--- RECORDS SHOWN ---

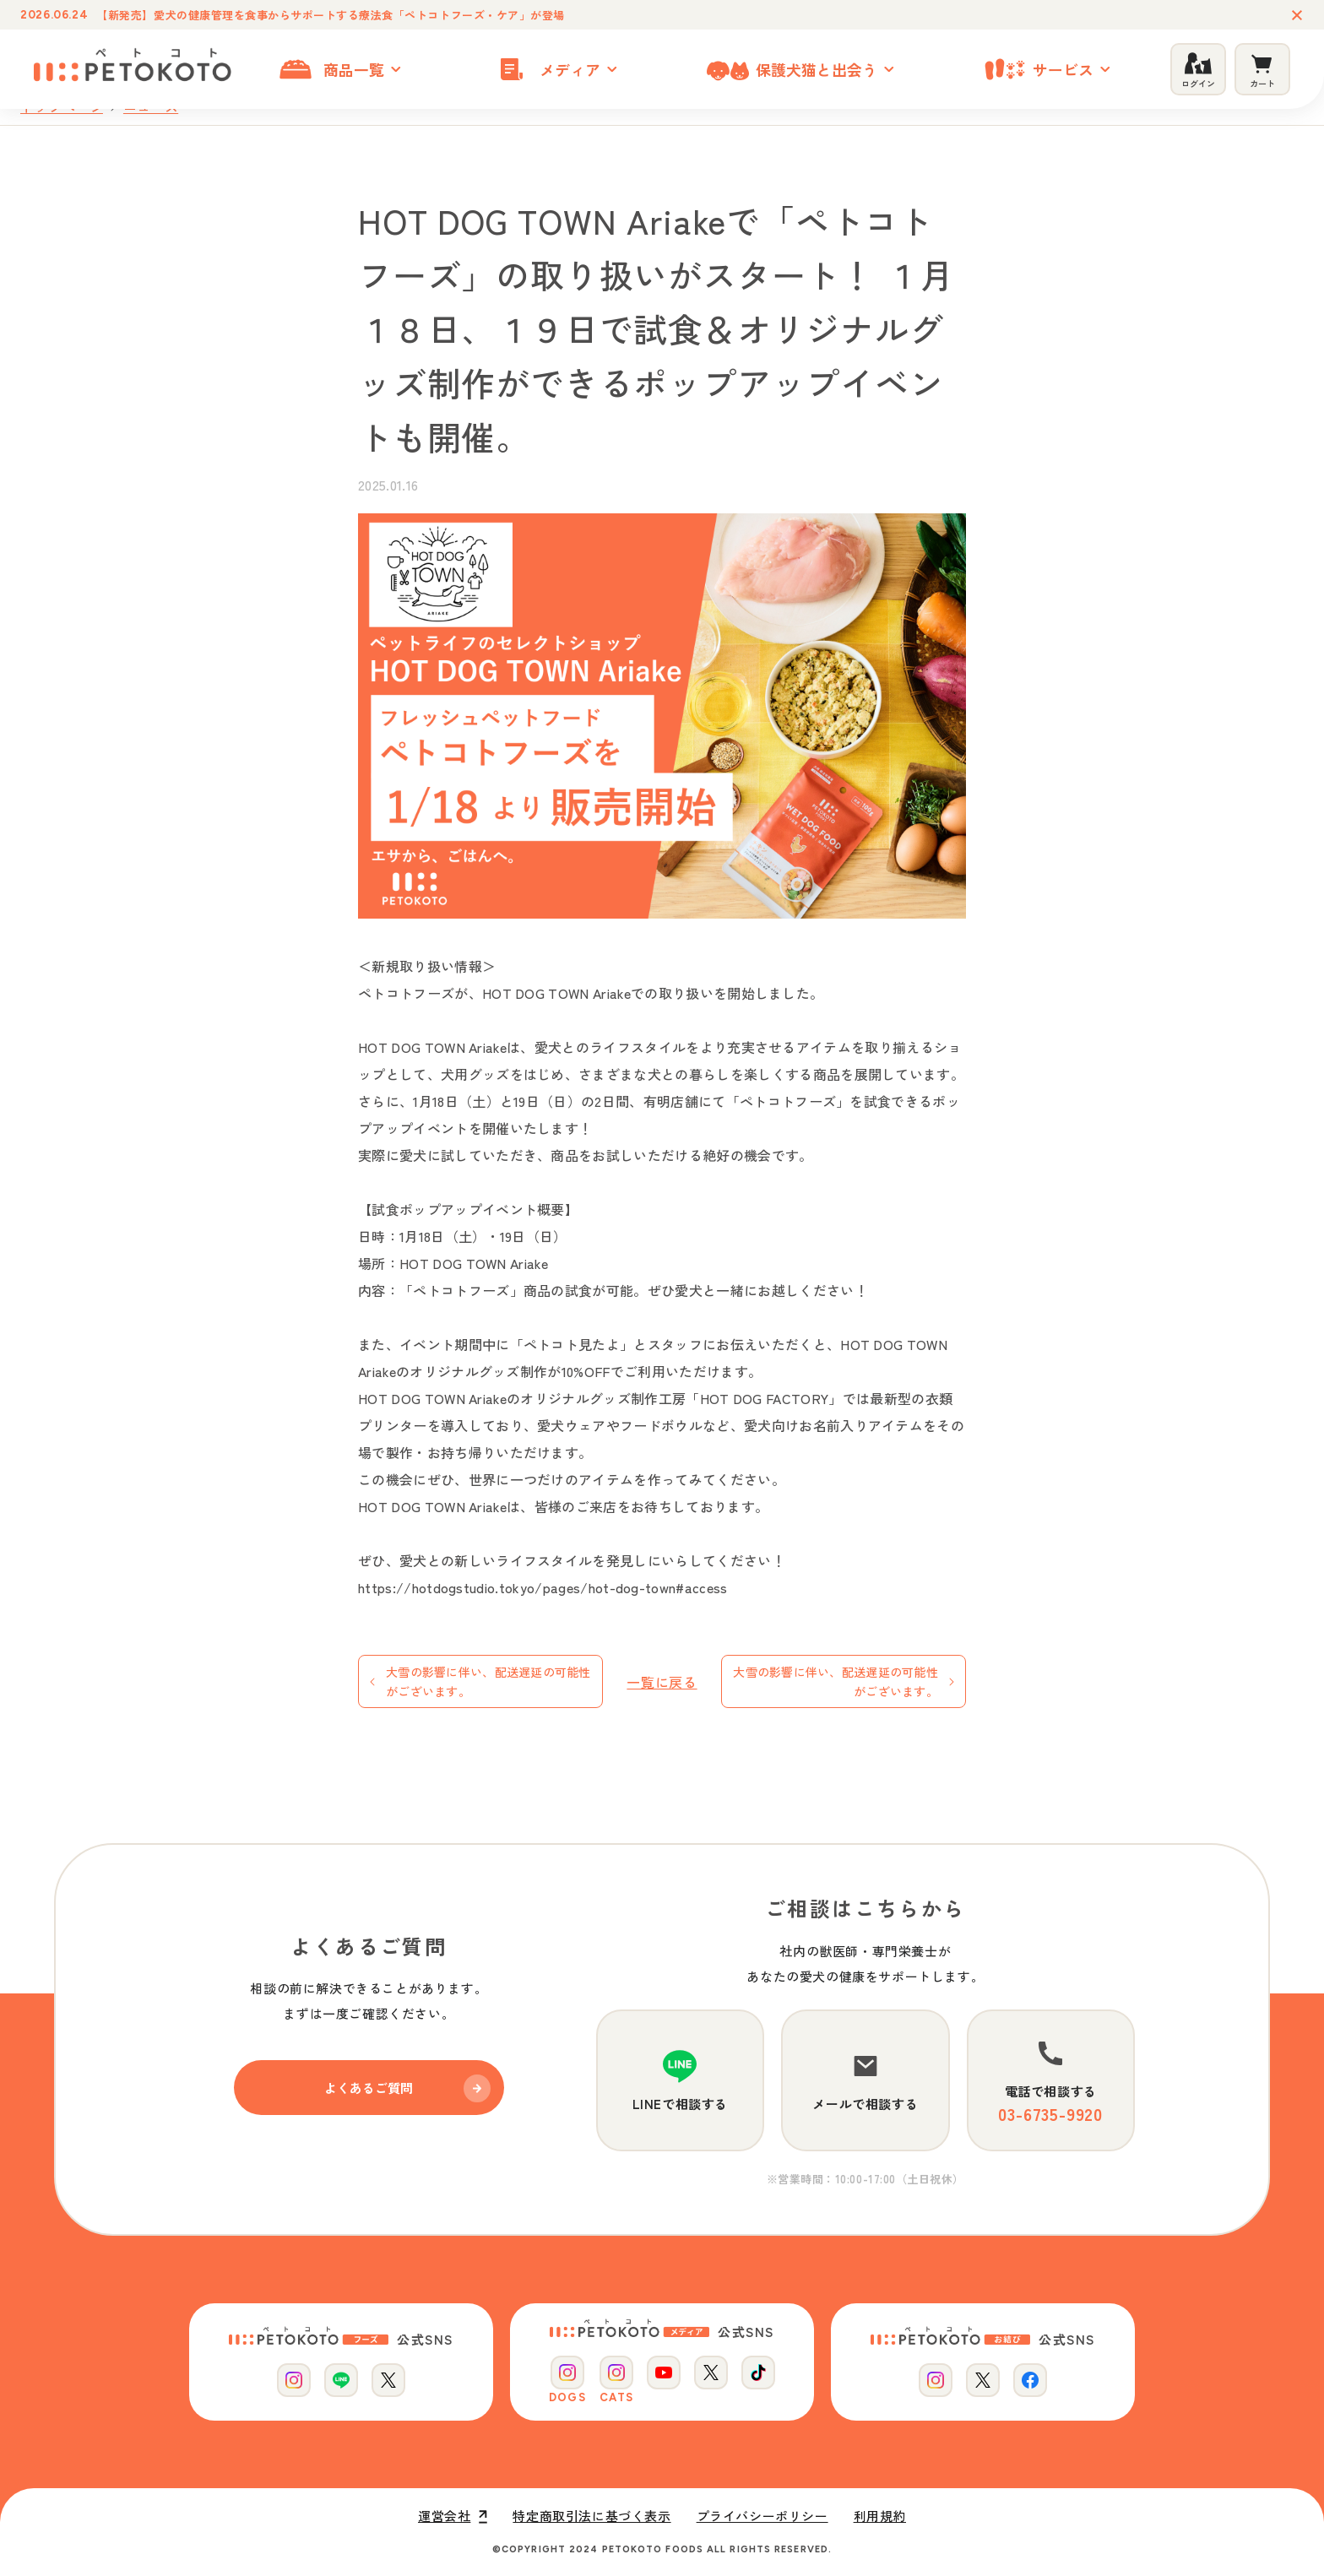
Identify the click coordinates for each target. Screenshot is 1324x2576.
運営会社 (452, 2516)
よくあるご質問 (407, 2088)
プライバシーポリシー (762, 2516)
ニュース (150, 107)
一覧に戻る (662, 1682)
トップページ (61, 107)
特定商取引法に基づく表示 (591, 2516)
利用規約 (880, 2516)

---
--- RECORDS SHOWN ---

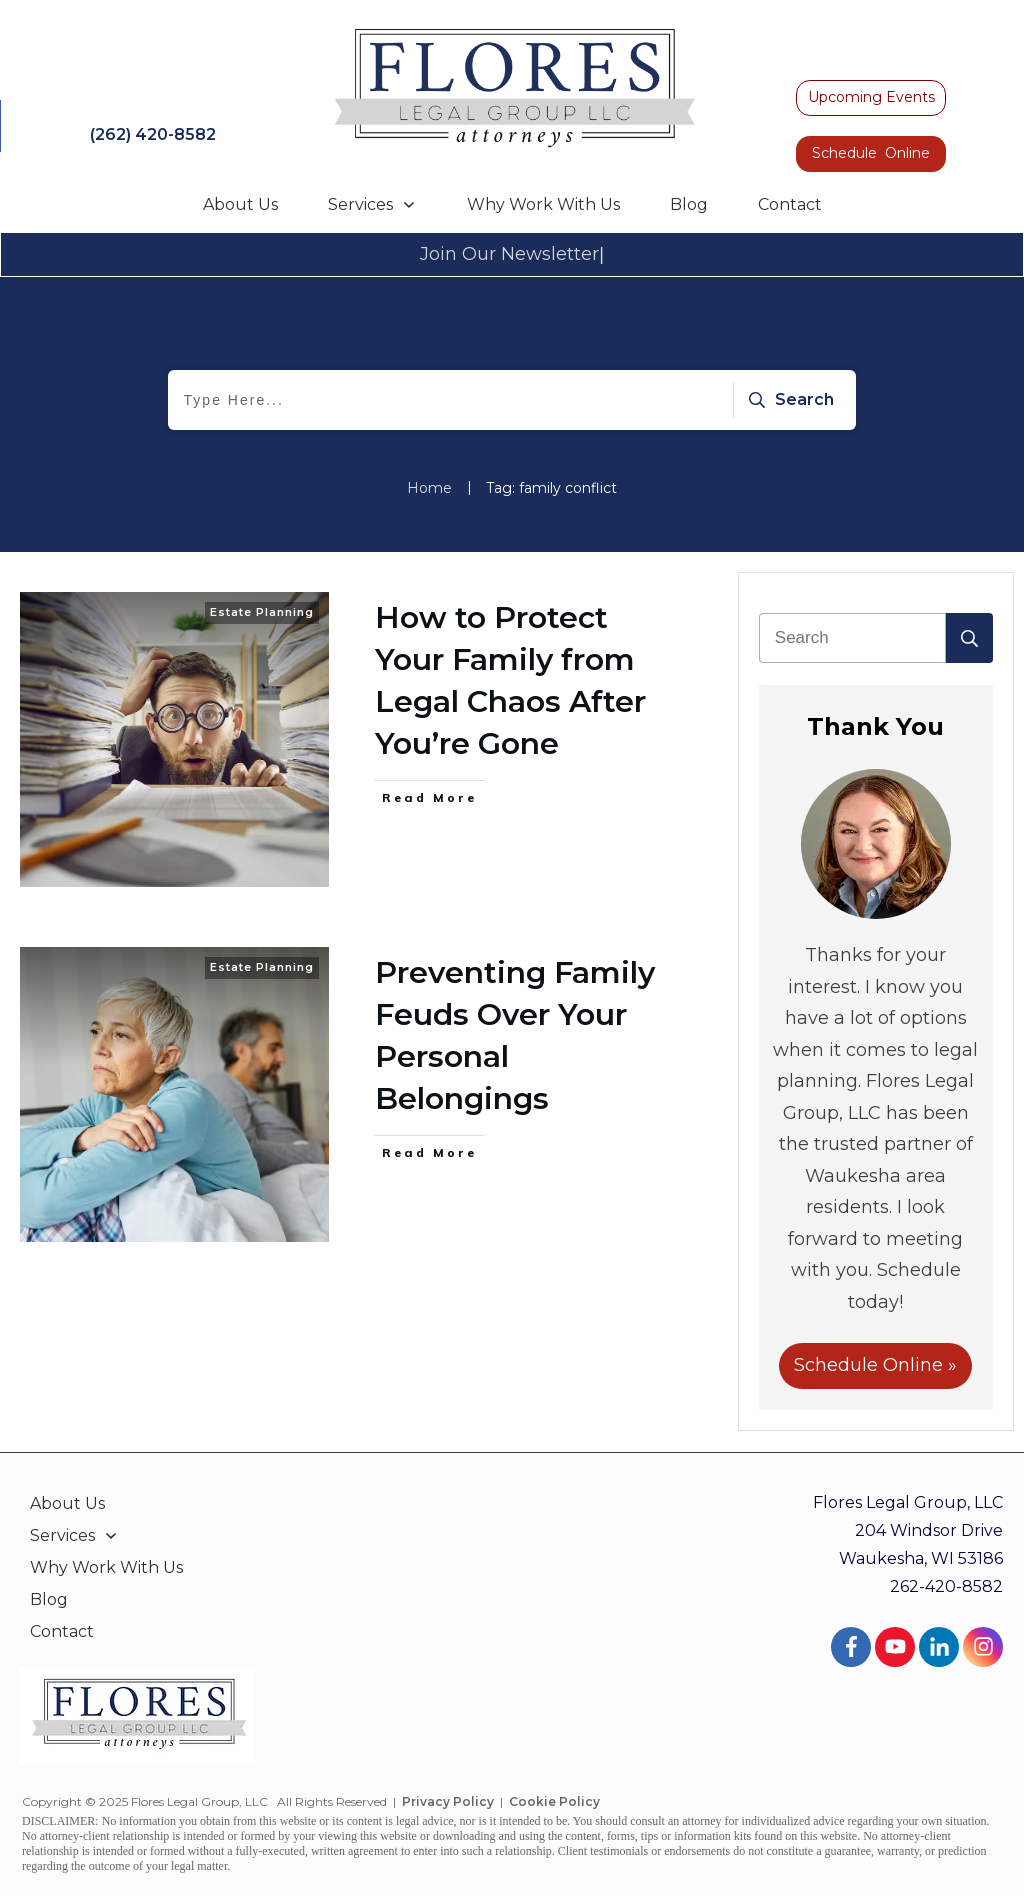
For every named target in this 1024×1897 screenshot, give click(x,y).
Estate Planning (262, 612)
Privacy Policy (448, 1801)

---
--- RECORDS SHOWN ---

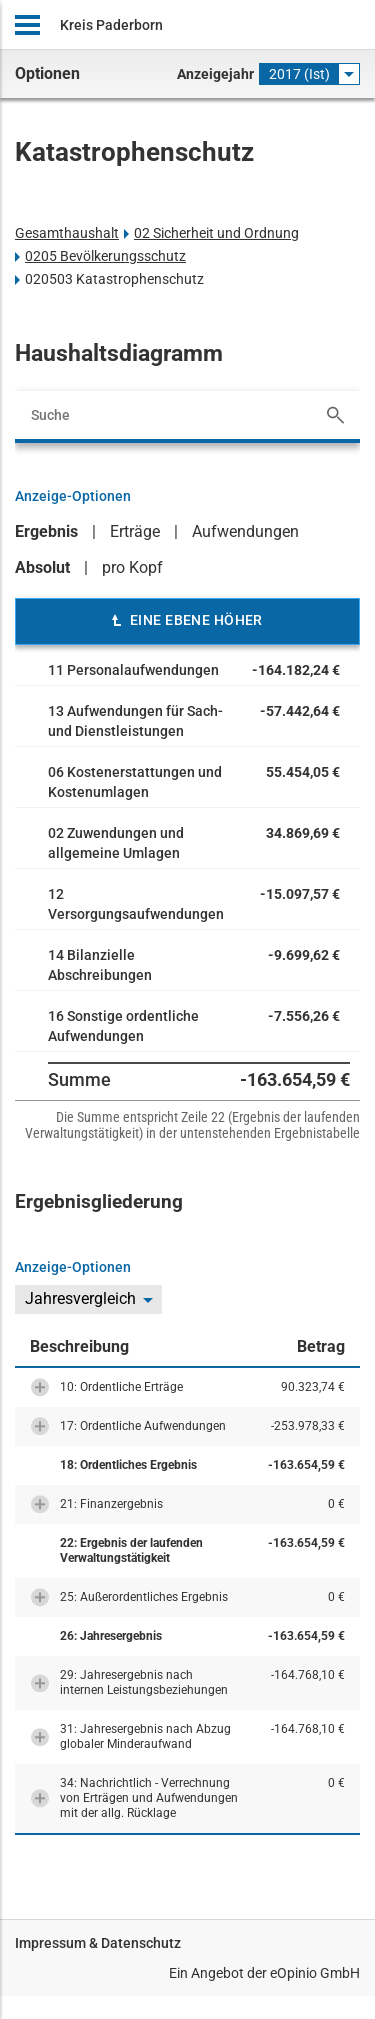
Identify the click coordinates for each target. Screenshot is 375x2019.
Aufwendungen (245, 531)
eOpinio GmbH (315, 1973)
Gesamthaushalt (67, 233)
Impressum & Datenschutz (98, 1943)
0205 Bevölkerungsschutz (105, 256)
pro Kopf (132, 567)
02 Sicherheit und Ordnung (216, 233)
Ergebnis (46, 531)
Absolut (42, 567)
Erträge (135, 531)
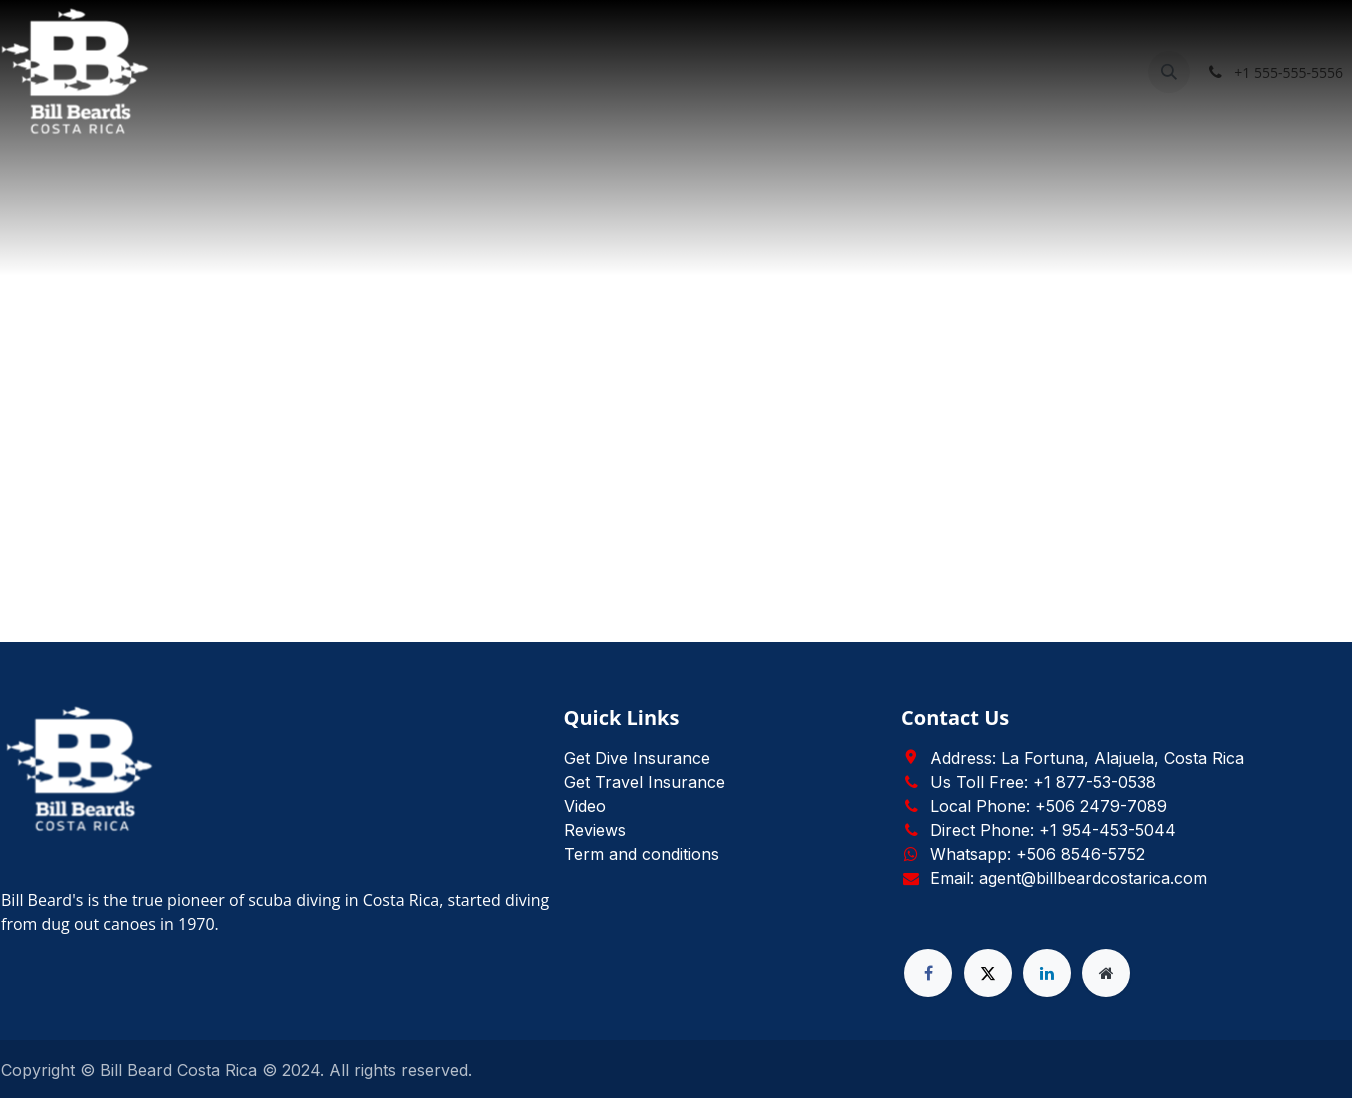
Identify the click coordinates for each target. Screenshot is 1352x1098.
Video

---

• **AIM**:
Count the lines in the data above that contain the string "each", treating uppercase and lowercase as different, and reply with the number alone.

• **EXERCISE RESPONSE**:
3